1986 film by Tim Kincaid

Breeders is a 1986 science fiction erotic horror film directed by Tim Kincaid, and stars Teresa Farley, Lance Lewman and Frances Raines.

A remake was released in 1997 under both the same title and Deadly Instincts.

==Plot==
When five Manhattan women, all virgins, are accosted under mysterious circumstances, the police think they have a twisted serial rapist on their hands. But as NYPD Detective Dale Androtti (Lance Lewman) and Dr. Gamble Pace (Teresa Farley) soon discover, the reality is much worse. Tracing the source of the attacks underground, they find an unstoppable alien presence that has infested an abandoned subway system and begun to reproduce itself by impregnating human women.

==Cast==
- Teresa Yvon Farley as Dr. Gamble Pace
- Lance Lewman as Detective Dale Andriotti
- Frances Raines as Karinsa Marshall
- Natalie O'Connell as Donna
- Amy Brentano as Gail
- LeeAnne Baker as Kathleen
- Matt Mitler as Ted

==Release==
The film was given a limited release theatrically in the United States by Empire Pictures in May 1986. It was subsequently released on VHS by Wizard Video.

The film was officially released on DVD by MGM in 2001.

==Production==
Tim Kincaid first encountered Charles Band at the American Film Market and attempted to sell his independently produced film Bad Girls Dormitory. While Band ultimately passed on acquiring Bad Girls Dormitory, he did tell Kincaid to show him any future projects he was developing. Upon his return to New York, Kinccaid and his wife/producer Cynthia DePaula went over the various projects they'd developed and sent the material to Band who invited the two back to California with band acquiring Rapists from Outer Space (which would eventually become Breeders) and Mutant Hunt which would be shot back-to-back.
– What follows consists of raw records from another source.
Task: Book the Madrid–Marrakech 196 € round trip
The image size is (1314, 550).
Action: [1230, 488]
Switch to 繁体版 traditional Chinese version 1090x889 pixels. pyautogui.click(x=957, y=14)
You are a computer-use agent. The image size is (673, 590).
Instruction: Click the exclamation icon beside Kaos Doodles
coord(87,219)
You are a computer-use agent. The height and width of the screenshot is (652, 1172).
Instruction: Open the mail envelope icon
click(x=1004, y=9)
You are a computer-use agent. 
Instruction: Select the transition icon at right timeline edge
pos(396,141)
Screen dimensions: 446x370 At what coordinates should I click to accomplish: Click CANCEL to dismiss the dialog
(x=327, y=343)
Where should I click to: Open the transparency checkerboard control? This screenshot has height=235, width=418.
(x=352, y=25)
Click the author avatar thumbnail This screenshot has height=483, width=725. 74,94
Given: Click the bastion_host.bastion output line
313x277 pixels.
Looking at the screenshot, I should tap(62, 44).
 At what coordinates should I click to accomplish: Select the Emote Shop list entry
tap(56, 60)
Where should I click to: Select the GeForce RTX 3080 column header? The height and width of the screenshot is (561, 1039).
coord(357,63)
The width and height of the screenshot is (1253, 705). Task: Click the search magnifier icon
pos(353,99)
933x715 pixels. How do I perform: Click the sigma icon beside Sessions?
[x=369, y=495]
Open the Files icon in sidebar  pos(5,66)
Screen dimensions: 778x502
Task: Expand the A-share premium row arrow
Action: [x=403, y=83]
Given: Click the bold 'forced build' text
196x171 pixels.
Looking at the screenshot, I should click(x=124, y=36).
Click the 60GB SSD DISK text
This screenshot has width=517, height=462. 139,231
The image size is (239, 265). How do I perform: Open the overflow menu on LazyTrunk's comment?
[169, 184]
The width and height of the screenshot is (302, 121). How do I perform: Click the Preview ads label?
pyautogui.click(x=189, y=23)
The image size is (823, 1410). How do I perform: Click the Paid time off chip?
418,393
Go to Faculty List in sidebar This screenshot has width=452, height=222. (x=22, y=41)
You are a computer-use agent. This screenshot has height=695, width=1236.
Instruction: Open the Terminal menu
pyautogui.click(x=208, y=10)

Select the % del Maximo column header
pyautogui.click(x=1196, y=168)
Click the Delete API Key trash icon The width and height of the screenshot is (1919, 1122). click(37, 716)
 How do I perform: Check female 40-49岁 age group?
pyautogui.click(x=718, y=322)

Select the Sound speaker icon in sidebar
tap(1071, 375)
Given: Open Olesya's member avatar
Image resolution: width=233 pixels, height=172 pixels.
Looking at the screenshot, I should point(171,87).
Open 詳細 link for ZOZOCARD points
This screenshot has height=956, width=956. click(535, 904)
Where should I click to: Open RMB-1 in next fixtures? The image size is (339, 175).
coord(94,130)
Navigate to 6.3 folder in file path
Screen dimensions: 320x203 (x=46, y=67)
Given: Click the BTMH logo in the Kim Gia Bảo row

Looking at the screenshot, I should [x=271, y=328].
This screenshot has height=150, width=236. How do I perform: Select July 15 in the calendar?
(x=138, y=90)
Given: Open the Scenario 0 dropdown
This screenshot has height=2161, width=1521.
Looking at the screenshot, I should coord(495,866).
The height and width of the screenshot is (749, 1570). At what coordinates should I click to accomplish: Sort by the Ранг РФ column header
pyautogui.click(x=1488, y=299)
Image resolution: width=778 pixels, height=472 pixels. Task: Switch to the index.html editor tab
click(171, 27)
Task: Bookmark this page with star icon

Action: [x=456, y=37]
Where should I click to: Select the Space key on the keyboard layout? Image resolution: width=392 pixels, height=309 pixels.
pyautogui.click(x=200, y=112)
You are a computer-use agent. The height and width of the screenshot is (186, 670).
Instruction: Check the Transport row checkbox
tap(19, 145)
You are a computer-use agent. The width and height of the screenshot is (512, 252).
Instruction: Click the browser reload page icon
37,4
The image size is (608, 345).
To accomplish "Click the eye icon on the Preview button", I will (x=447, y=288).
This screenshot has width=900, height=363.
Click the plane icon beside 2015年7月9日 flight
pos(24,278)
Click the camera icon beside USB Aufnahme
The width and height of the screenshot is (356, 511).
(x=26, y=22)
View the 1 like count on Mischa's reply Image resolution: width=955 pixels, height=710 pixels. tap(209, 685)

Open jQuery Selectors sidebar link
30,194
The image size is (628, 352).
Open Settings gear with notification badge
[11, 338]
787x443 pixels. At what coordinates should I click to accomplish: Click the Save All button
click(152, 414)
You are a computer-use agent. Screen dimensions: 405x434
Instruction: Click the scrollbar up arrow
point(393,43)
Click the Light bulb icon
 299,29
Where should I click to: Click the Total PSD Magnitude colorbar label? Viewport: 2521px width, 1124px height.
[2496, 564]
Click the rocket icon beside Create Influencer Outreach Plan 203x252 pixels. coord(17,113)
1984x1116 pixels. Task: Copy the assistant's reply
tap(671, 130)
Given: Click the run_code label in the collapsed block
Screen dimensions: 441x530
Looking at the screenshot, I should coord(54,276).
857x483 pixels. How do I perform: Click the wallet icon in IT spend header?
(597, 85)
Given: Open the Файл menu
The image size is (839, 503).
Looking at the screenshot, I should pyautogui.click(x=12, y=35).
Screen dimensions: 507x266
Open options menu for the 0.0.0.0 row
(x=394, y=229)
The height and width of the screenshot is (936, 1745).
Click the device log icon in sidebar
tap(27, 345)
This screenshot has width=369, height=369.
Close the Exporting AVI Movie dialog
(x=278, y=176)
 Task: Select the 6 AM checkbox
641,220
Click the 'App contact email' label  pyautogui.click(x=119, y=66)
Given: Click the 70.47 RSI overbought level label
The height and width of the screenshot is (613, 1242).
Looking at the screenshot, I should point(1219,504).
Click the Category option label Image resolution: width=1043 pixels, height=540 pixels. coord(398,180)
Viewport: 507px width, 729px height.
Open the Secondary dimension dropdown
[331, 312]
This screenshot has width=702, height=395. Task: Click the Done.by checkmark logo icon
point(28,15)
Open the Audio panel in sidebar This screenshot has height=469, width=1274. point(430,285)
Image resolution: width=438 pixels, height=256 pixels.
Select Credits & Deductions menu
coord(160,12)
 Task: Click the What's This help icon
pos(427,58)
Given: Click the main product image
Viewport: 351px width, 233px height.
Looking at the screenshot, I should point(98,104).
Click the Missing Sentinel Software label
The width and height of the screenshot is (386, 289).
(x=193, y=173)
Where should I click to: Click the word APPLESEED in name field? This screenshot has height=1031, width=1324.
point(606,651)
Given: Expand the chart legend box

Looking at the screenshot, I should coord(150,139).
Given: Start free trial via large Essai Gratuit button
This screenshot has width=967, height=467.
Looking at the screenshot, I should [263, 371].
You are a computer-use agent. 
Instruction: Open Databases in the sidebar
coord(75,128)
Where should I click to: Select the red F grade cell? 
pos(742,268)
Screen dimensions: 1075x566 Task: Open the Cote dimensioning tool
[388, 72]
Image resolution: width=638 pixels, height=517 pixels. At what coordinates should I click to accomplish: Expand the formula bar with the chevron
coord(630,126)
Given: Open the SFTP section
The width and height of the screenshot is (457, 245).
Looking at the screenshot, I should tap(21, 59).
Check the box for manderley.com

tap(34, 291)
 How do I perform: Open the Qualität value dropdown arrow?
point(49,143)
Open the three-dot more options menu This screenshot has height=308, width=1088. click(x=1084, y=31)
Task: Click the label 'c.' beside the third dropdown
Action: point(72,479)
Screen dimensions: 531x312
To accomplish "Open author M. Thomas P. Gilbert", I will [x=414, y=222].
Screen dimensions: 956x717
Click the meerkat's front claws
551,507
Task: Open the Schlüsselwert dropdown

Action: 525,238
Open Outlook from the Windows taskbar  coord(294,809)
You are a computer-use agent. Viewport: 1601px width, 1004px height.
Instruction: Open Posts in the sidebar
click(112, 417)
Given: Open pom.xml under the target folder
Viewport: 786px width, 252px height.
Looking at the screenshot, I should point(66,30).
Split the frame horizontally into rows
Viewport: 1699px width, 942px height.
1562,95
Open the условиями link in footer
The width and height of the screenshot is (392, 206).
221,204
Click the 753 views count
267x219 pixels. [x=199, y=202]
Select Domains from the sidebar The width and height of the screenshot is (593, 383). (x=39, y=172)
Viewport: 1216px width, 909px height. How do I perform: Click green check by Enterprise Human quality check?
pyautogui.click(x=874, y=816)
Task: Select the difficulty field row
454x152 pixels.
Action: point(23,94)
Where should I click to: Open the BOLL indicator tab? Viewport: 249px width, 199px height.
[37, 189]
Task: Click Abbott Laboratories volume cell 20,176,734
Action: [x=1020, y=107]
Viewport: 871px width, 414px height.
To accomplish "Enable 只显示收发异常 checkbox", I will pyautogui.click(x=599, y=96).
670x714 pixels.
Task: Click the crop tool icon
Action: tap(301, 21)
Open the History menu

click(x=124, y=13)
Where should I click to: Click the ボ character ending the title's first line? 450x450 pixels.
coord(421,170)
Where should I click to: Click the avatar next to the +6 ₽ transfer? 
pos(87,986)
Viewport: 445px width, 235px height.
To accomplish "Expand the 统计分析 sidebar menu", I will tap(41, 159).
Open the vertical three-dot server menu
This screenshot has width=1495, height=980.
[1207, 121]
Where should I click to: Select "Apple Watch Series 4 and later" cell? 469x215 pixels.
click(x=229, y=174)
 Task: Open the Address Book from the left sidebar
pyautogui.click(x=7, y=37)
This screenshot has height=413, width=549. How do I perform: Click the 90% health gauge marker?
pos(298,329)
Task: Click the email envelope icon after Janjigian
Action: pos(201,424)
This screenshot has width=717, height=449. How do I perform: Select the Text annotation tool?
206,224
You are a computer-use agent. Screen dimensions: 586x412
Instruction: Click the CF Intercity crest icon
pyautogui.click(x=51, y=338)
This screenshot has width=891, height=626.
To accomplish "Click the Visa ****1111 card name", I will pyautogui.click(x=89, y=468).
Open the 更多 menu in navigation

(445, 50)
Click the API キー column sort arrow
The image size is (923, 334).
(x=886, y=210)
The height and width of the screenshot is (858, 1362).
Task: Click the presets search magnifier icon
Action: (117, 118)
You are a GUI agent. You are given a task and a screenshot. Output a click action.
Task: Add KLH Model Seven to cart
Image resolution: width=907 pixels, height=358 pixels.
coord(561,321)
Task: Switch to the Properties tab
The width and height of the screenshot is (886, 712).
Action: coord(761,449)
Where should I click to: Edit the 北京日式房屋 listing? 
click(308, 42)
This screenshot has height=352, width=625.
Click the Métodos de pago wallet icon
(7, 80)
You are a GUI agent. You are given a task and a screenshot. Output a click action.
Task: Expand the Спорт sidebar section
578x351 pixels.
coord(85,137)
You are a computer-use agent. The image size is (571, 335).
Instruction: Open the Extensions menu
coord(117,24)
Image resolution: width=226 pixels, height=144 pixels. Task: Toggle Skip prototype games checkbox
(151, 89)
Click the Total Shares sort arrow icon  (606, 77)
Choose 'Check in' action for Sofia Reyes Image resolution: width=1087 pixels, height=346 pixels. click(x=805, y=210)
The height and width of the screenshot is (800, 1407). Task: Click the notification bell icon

According to Kincaid, both he and his wife worked to ensure the women in the film were properly compensated due to the amount of nudity required for the film and also worked to ensure they weren't brutalized on camera with most of the actual rape scenes being implied rather than explicit. The scenes depicting the underground lair of the monster were shot in the catacombs of the Brooklyn Bridge upon suggestion by make-up artist Ed French who'd done effects work for C.H.U.D. which had previously used the location. For the climax involving the women immersed in a pool of translucent slime, the production initially used gelatin, but once the disrobed actresses entered the pool it failed to obtain a gelatinous state. As Kincaid didn't want to risk harming the girls by introducing chemicals to assist the gelling process, Director of Photography Arthur D. Marks ran to the nearest supermarket and acquired 10 pounds of flour which did work in attaining the gelatinous state the production needed, but also caused the pool to take on an appearance and consistency similar to seminal fluid giving the scene sexual undertones that according to Kincaid were purely unintentional.

Breeders was the first film from Empire International Pictures to be distributed direct-to-video. Charles Band said as Empire continued to grow it became necessary to pickup outside productions in order to meet demand and admitted involvement in Breeders and other films of its ilk may have been a mistake in hindsight. Prior to working on Breeders, director Kincaid had been better known as a pornographic director.

==Reception==
Critical reception for the film has been negative.
TV Guide panned the film, criticizing the film's acting, dialogue, and effects.
Valeriy Kolyadych from PopMatters gave the film 2/10 stars, calling it "unashamedly exploitative" and criticized the film's acting, dialogue, and finale.